### Required work:
All of the data below should be written out exactly.

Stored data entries
□ □ □ □ □
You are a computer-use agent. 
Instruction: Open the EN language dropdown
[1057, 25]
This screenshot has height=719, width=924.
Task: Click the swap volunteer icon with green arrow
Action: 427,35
□ □ □ □ □
### Final answer:
You are a computer-use agent. 
Instruction: Open the EN language dropdown
[1057, 25]
This screenshot has height=719, width=924.
Task: Click the swap volunteer icon with green arrow
Action: 427,35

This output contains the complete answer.